Cette œuvre de maturité, exposée au salon de 1841, alliant la couleur romantique à la rigueur classique de l'enseignement académique, est un des rares exemples de la production religieuse de Julien-Michel Gué (1789–1843). Ce dernier s’illustra aussi dans les sujets antiques néoclassiques, les paysages et même les décors, essentiellement pour les théâtres.
La scène représente un épisode biblique tiré de l'Évangile selon saint Matthieu.
Le roi Hérode, ayant appris par les Mages la naissance à Bethléem du « roi des Juifs », ordonne la mise à mort de tous les enfants de la ville de moins de deux ans.
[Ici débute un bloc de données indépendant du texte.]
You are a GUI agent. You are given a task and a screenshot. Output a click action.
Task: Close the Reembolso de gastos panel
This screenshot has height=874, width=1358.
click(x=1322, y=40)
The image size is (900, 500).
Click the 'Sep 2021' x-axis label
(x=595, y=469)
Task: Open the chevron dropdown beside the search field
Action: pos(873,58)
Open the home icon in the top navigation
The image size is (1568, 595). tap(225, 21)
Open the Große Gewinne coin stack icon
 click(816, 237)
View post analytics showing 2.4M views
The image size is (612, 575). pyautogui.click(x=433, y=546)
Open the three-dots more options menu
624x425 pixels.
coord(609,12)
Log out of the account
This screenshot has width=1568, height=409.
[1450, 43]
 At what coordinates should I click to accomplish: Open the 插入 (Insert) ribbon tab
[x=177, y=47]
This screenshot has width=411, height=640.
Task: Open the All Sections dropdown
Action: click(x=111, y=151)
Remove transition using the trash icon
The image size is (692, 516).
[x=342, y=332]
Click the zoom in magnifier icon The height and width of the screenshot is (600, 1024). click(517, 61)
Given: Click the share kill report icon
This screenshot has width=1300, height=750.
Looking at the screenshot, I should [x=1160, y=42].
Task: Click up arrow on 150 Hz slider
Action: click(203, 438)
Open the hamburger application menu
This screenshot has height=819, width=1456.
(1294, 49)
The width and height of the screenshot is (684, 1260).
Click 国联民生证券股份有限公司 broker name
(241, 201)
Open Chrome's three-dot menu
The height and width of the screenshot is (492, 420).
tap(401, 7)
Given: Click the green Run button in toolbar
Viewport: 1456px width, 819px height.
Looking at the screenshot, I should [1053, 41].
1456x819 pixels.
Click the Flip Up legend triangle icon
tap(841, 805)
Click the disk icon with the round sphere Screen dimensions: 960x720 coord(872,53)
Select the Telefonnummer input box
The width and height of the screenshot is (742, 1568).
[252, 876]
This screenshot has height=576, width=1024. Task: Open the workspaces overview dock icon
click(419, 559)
Joseph est averti en songe par un ange qu’il doit fuir la Judée pour rejoindre l’Égypte avec l’enfant Jésus et sa mère afin d’échapper au massacre.
Les figures classiques et la gestuelle délicate de la Sainte Famille évoquent dans cette composition équilibrée les compositions de Raphaël, que Gué connaissait pour les avoir étudiées au Louvre mais aussi pour les avoir vues pendant son voyage en Italie.
Dans la lignée de son maître David, l'artiste se veut fidèle au texte historique, suivant le goût pour les études archéologiques de l’époque : les pyramides d’Égypte se dressent à l’arrière-plan, annonçant le futur sanctuaire de la famille.
Le turban de bédouin de Joseph, le traitement de la lumière du ciel blanc-beige, qui évoque la chaleur du désert, ajoutent à cette invitation à rêver d’Orient. Le palmier, quant à lui, n’est pas qu’un simple élément pittoresque ou élément de composition : il fait aussi référence à l’évangile apocryphe (non reconnu comme canonique par l’Église) du pseudo-Matthieu, qui retrace l’enfance du Christ et rappelle le « Miracle du palmier ». Ce dernier se courbe miraculeusement grâce à Jésus, permettant à Marie d’en saisir les fruits pour se nourrir.
Si la critique autant que l’Église soulignaient le manque de religiosité de ce type d’œuvres, un peu trop profanes à leur goût, elles correspondaient à la découverte et à l’attrait grandissant de l’Orient à cette époque, contribuant à une revivification de la peinture religieuse dans une veine orientaliste.